Gustafsson&Haapoja’s collaboration was launched in 2012. The project began by exploring history and society from the perspective of other species, and has progressed to dismantling the concepts of human and animal and how they relate to the mechanisms of racialisation, sexism and social exclusion. The idea of utopia or the possibility of a different world features in all of Gustafsson&Haapoja’s work. A new project Becoming explores how the way of being a human should be adapted so that it enables a more sustainable relationship with the world.
Gustafsson&Haapoja’s art inhabits the mediums of installation and video art, conceptual art and performance. Visual artist Terike Haapoja (b. 1974) and author, scriptwriter and playwright Laura Gustafsson (b. 1983) combine a poetic approach to documentary material in their work. The artists’ theatre backgrounds are also often visible in the works. The collaboration also highlights the importance of connecting the projects with the surrounding reality through essays, discussions and activism.
Gustafsson&Haapoja’s Museum of Becoming exhibition, which will open on 2 June 2020, touches on future Helsinki Biennial themes. The three-part exhibition calls for new ways of thinking about humanity and its relationship with the environment, other species, community and future.
HAM has newly acquired Gustafsson&Haapoja’s work Museum of Nonhumanity (2016), which reflects on the violent relationship between humans and animals. Remnants is an intervention highlighting existing works in HAM’s collections. The artists selected and juxtaposed works by various artists, all of which somehow express human vulnerability. Gustafsson&Haapoja’s new video installation Becoming (2020) highlights new modalities of humanity that offer alternatives to entrenched patriarchal and heterosexist western traditions of thought.

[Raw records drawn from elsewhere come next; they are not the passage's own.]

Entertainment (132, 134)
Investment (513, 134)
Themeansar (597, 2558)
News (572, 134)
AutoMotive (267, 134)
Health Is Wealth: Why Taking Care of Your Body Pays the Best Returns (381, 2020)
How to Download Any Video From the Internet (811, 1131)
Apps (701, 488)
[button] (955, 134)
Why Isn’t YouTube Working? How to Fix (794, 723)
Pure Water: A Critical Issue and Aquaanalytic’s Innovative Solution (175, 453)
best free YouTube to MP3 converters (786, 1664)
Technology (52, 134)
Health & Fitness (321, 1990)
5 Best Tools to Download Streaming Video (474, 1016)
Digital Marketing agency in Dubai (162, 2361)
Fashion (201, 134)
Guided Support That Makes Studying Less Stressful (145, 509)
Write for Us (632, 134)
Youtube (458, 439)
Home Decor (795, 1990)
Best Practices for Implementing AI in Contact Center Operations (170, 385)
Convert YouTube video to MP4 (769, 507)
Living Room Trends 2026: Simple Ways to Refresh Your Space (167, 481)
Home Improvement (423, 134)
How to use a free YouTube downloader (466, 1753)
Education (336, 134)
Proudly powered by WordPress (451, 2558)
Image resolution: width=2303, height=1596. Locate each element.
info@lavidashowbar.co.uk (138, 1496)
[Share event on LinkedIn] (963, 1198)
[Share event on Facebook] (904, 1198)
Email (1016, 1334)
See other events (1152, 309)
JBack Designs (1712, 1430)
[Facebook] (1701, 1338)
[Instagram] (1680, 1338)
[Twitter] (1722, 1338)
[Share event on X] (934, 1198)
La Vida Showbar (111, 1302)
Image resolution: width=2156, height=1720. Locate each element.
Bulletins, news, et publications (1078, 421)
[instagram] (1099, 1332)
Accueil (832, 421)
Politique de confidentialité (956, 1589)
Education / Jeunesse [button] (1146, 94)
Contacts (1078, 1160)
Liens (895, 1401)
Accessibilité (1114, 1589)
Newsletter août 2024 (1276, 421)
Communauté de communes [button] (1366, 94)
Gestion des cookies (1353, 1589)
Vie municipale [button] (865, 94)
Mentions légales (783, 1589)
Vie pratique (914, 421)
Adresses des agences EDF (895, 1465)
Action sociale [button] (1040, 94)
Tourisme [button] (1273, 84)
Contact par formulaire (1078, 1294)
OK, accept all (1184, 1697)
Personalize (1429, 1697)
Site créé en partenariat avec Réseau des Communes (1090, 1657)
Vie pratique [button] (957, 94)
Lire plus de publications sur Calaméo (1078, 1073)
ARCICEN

Becoming is a meditation on practices, behaviours, beings, and human traits that are worth cherishing and nurturing. The interviewees in the video are activists, thinkers, artists, carers and children from Finland and the United States whose lifestyle, work and environment hints at a budding positive change emerging in people’s approach to life. The speakers propose new, healthier ways of interacting with other people and life forms. How can we build a sound connection between our bodies and the outside world, and how can we share our common resources fairly and equitably?